美国冒险/家庭/奇幻电影《第七子:降魔之战》,于2015年上映,由谢尔盖·波德罗夫导演,查尔斯·莱维特
斯蒂文·奈特
编剧,影片讲述了在久远的过去,当传奇与魔法相遇,最后的驱魔人格雷戈里身负神秘诏令,踏上了寻找“第七子”的旅途。
第七子汤姆•沃德天生便拥有着超强能量,格雷戈里必须找到他,说服他告别安静的田园生活,共同冒险犯难,对抗邪恶而强大的女巫马尔金和她的黑暗战队。

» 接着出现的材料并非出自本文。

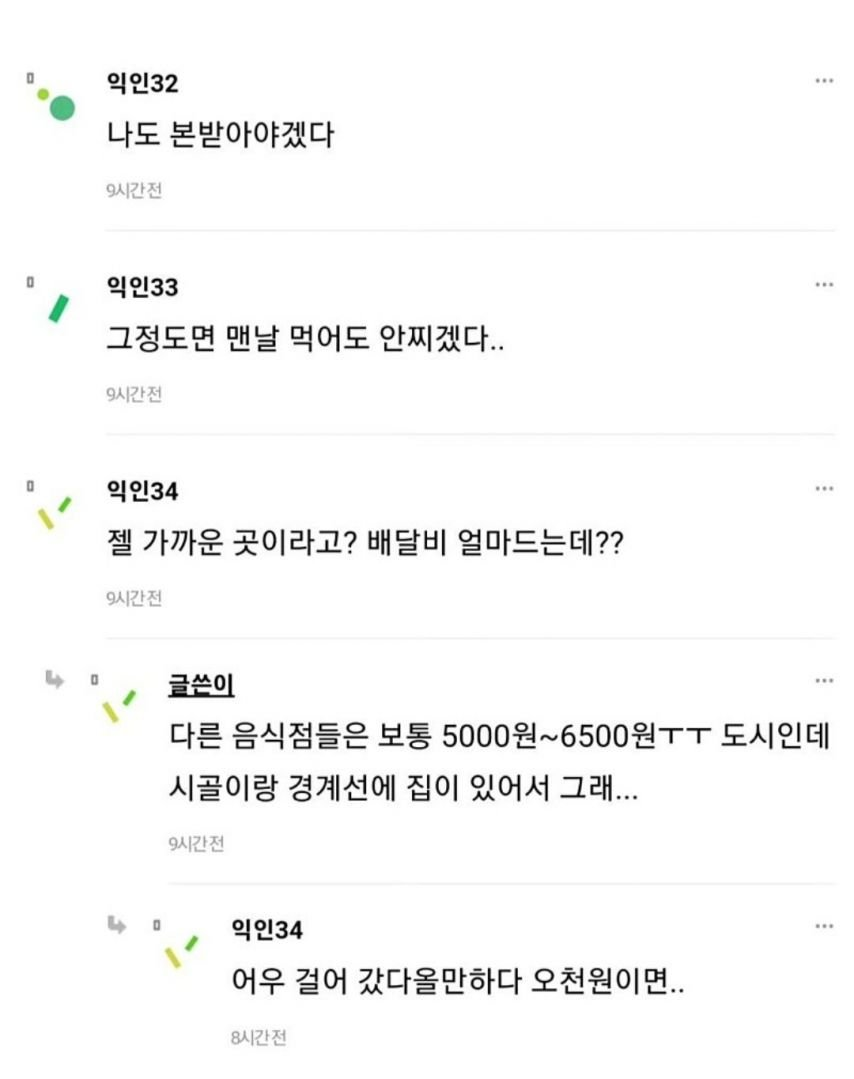Viewport: 854px width, 1079px height.
Task: Click the small marker left of 익인32's avatar
Action: pos(30,77)
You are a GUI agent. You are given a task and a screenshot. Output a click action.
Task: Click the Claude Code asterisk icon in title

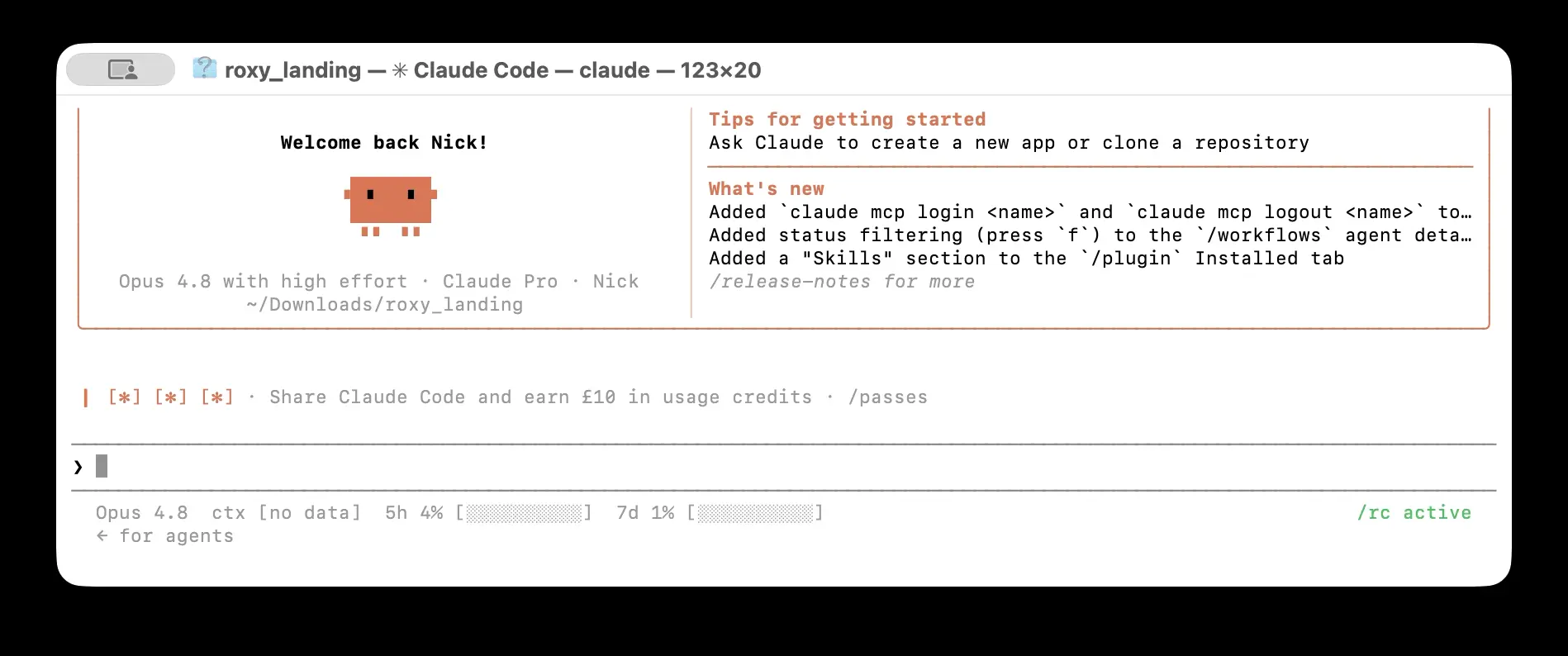[400, 70]
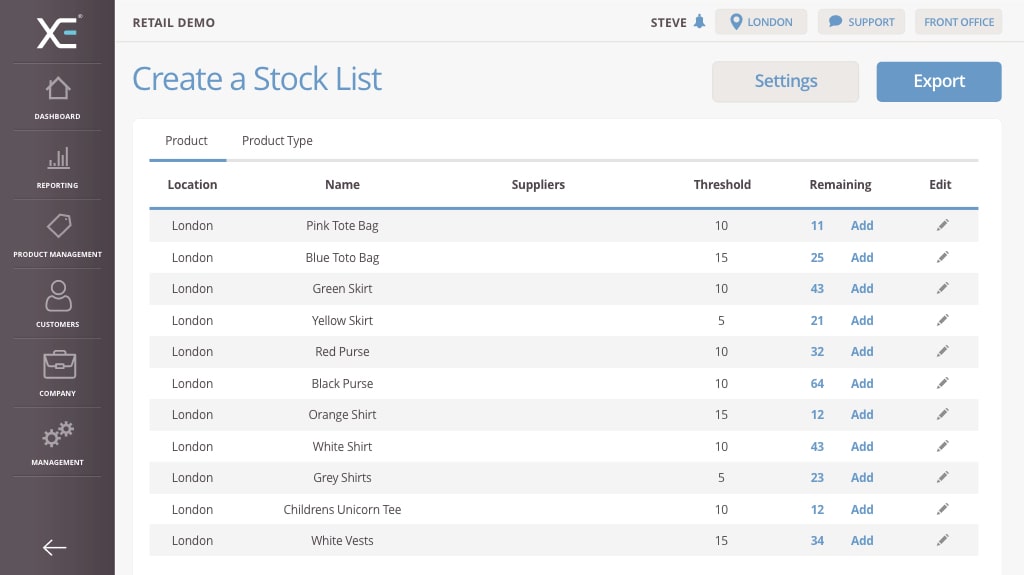Image resolution: width=1024 pixels, height=575 pixels.
Task: Click the XE logo in the sidebar
Action: point(58,32)
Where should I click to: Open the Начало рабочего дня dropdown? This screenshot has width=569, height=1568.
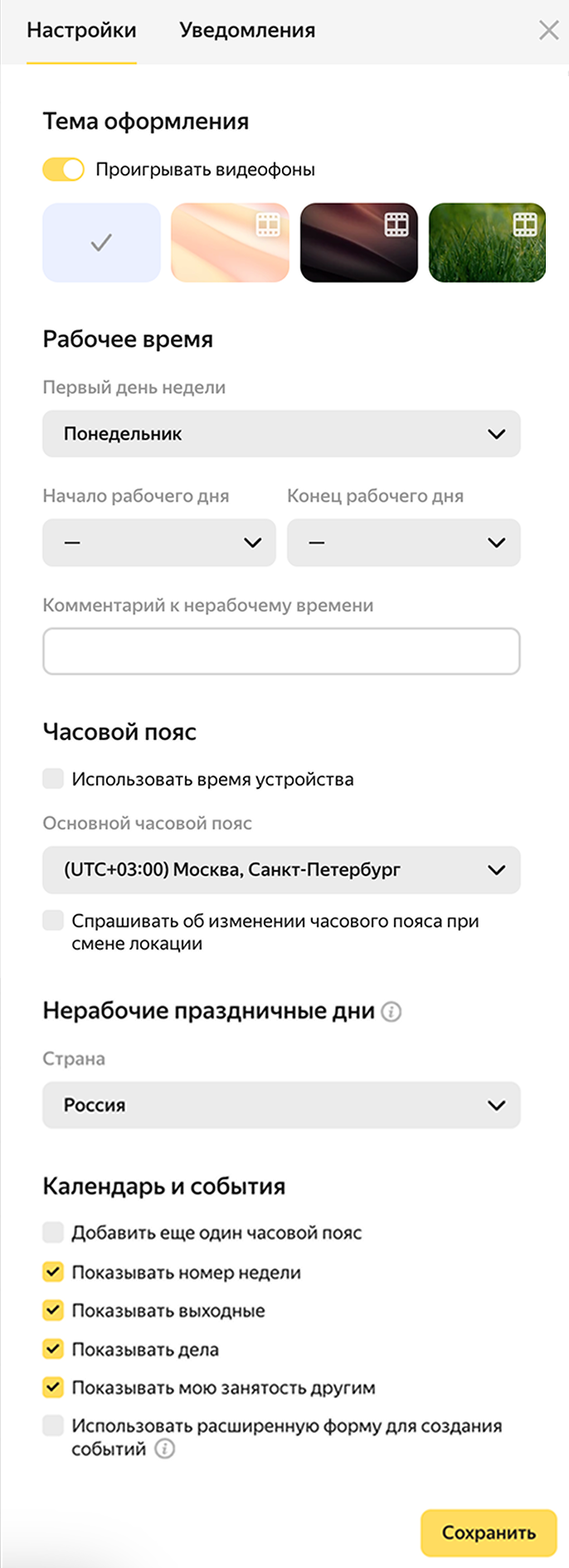coord(158,543)
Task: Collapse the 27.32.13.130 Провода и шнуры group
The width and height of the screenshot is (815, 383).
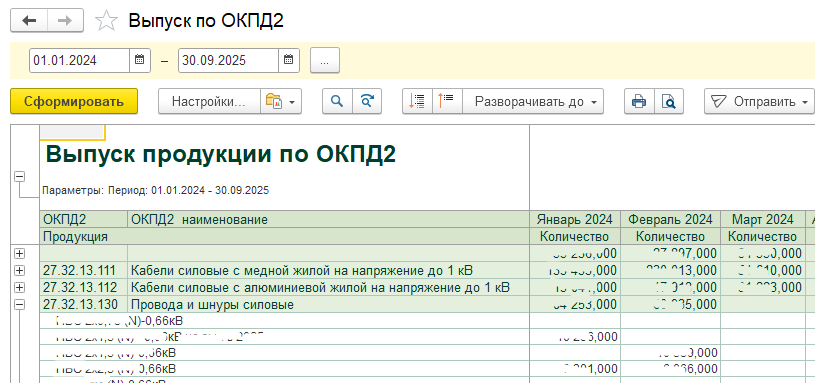Action: click(20, 305)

世界将被复仇的火焰和鲜血淹没,而人类最后的希望就寄托在第七子的身上。

在“魔戒三部曲”和“哈利波特系列”成功以后,有人预言,一个在大银幕上为魔幻作品正名的时代已经到来——事实证明,他们错了:虽然谁也无法否认“魔戒”与“哈利波特”的火爆程度,但也正是它们,为市场上的后来者们投下了一道近乎难以逾越的阴影。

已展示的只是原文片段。